Eleanor Hall Blair grew up in Weymouth, a 1956 graduate of Weymouth High School and 1959 graduate of Quincy City Hospital School of Nursing, which she still credits with instilling the highest ethics and quality of care. She wanted to be a nurse as long as she could remember, following the nursing careers of two paternal aunts. Two cousins and her youngest daughter, Susan Smith of Sandwich, are also nurses.

At her retirement on Nov. 15, Bane Care Management praised Blair for serving as a mentor and role model to many nurses and nursing assistants. Richard and Alice Welch of Welch Health Care were also on hand. Blair received a plaque and was told that Nov. 15 will be recognized as "Eleanor Blair Day" at Harbor House in her honor.

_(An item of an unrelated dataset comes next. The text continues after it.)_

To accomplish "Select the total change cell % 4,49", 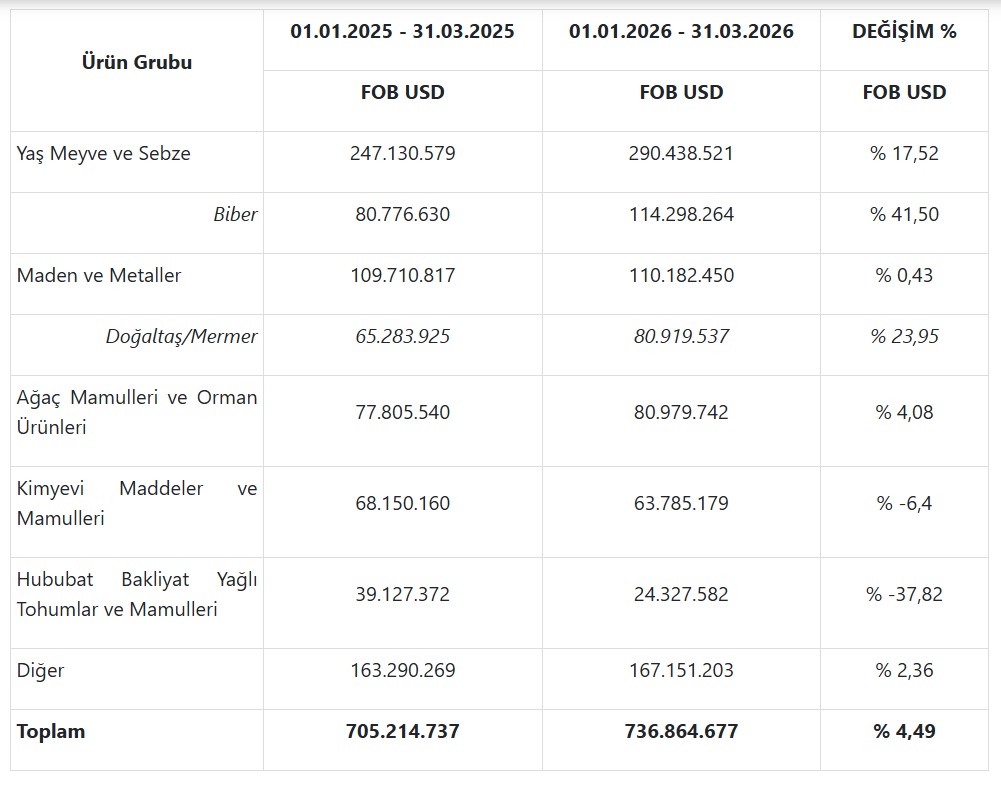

Colleagues described Blair as a nurse and manager who always presented herself in a professional manner, was "an impeccable presence" and had a quiet, logical approach to daily care. Because she led by example, staff were motivated to perform to their personal best. Blair has worked as staff nurse, charge nurse, nurse supervisor, staff educator and acting director of nursing; in any emergency, she also helped out as needed in housekeeping, dietary and maintenance.

"When I started out, nurses did real bedside nursing, but that is no longer so," Blair said.

In today's long-term care, as people live longer and are released from hospitals sooner, nurses aides do most of the hands-on care while nurses manage medications and care in more complex medical regimens.

"We depend on the nursing aides to be our eyes and ears," Blair said.

Nursing homes have "come a long way," she added. "We stress individual care; it is home-like today, the facilities are brighter and more cheerful, geared to be the residents' homes, rather than a place for the people who work there. Once there were three to four beds in a room; today we have private rooms and two-bed units. They are caring and warm, with a lot of activities."

"Person centered care" in nursing homes stresses giving residents as much choice and consistency as possible and having the same nurses and aides caring for a resident as often as possible.

"The certified nursing assistants can make a huge difference," Blair said. "Staff need to be supportive of the aides and also of the residents' families. To build trust, to make a difference, we can't treat everyone the same. We have to be a team player and work together."